▸ THE RECORDS
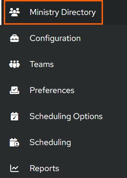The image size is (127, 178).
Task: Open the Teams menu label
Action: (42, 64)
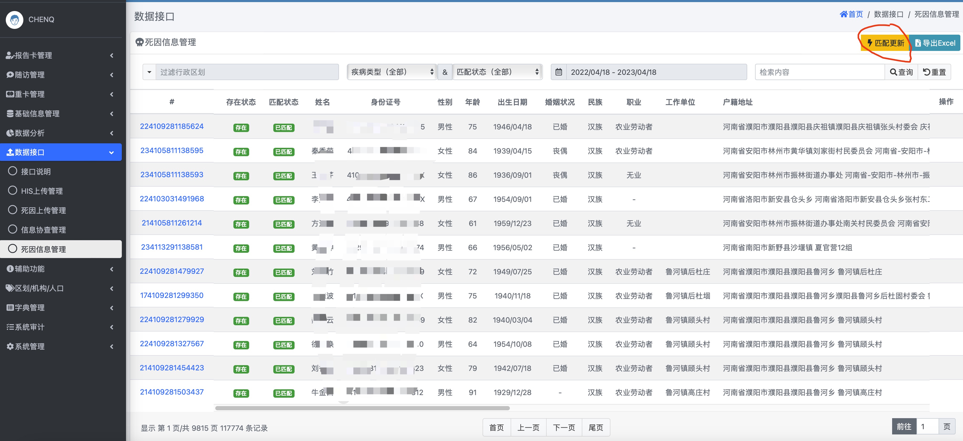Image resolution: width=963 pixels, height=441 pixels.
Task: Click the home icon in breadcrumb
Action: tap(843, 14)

---

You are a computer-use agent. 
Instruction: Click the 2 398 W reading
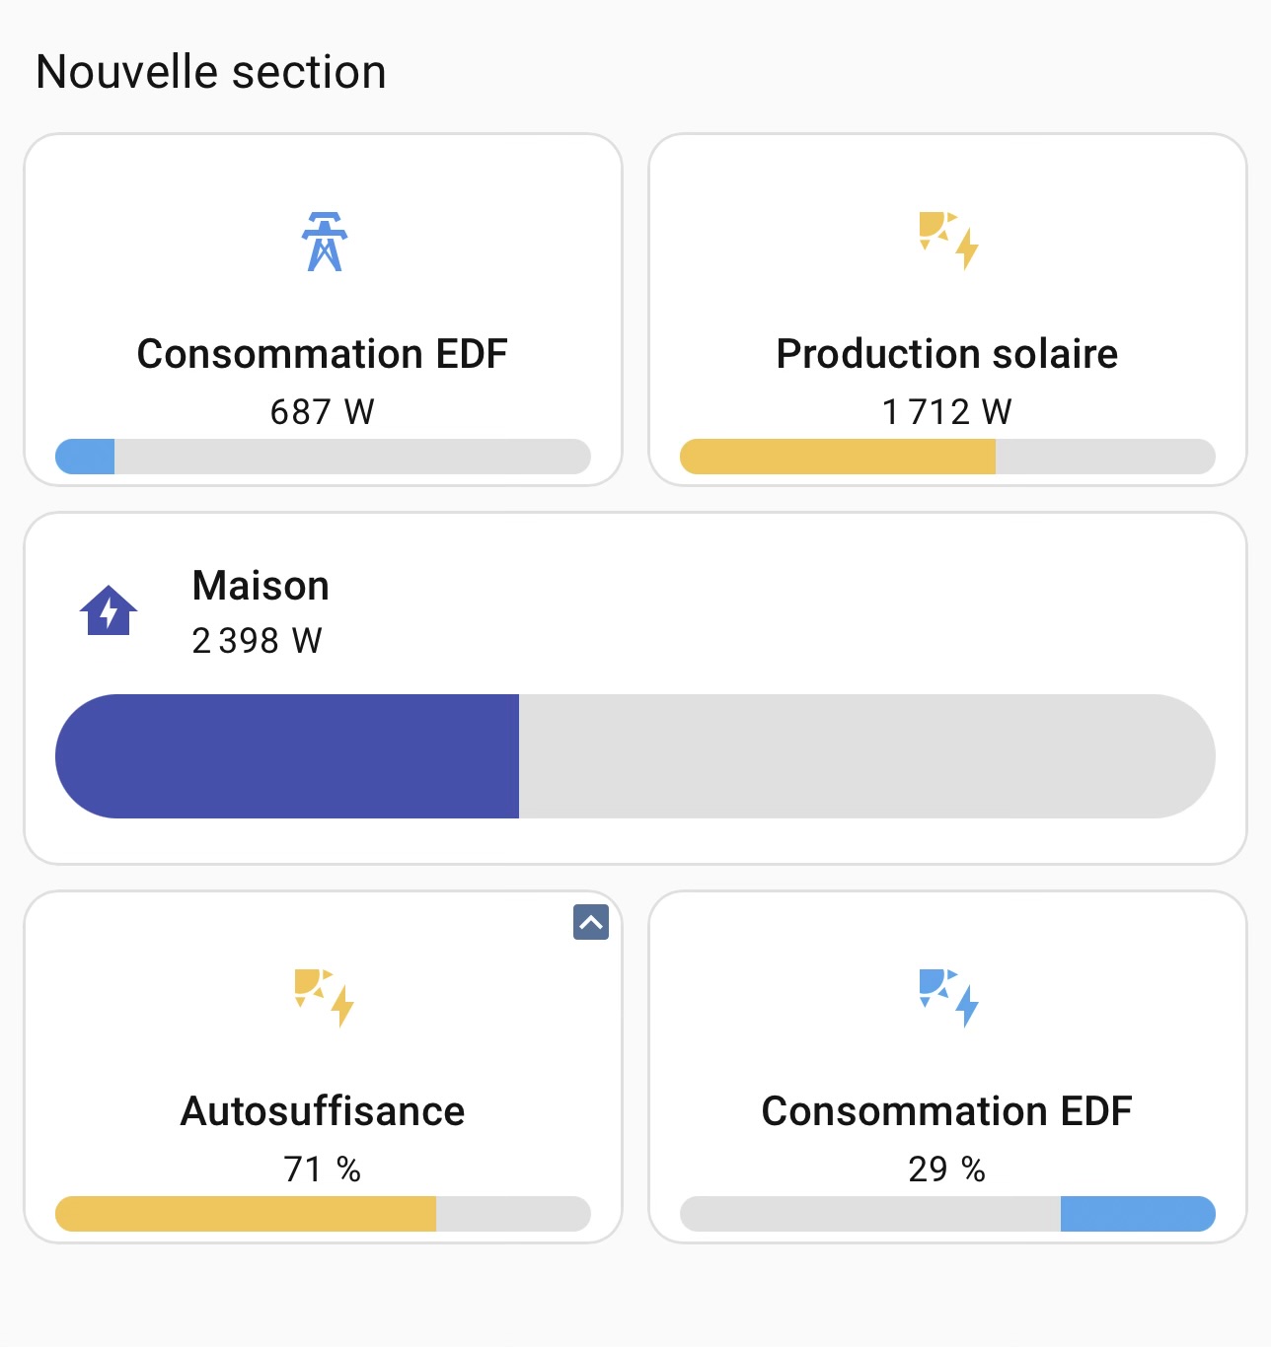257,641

...

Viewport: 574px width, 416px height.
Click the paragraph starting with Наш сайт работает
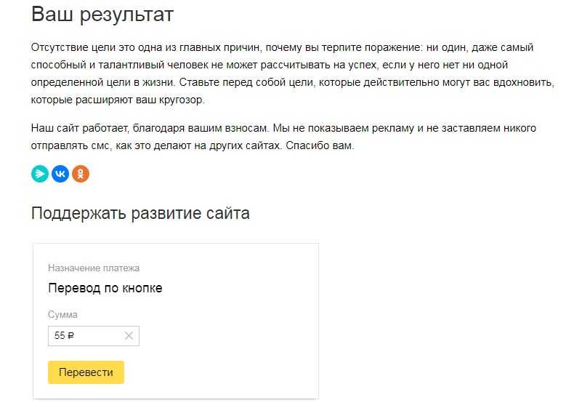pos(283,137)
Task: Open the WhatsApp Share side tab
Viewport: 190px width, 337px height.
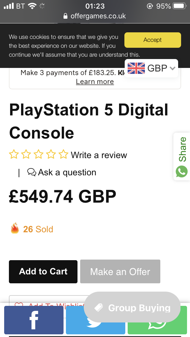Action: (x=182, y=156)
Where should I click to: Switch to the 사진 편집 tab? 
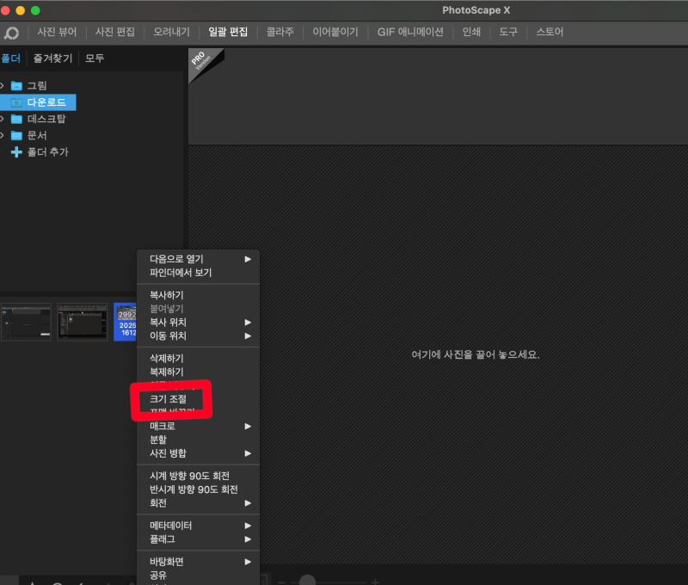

▸ GIVEN PROBLEM
Retype the data from the line with "Task: Open the WhatsApp Share side tab" to the line with "Where should I", keeping every character the same and leaving out the pictures.

▸ RESULT OF THIS TASK
Task: Open the WhatsApp Share side tab
Viewport: 190px width, 337px height.
Action: (x=182, y=156)
Where should I click to: Switch to the 사진 편집 tab? 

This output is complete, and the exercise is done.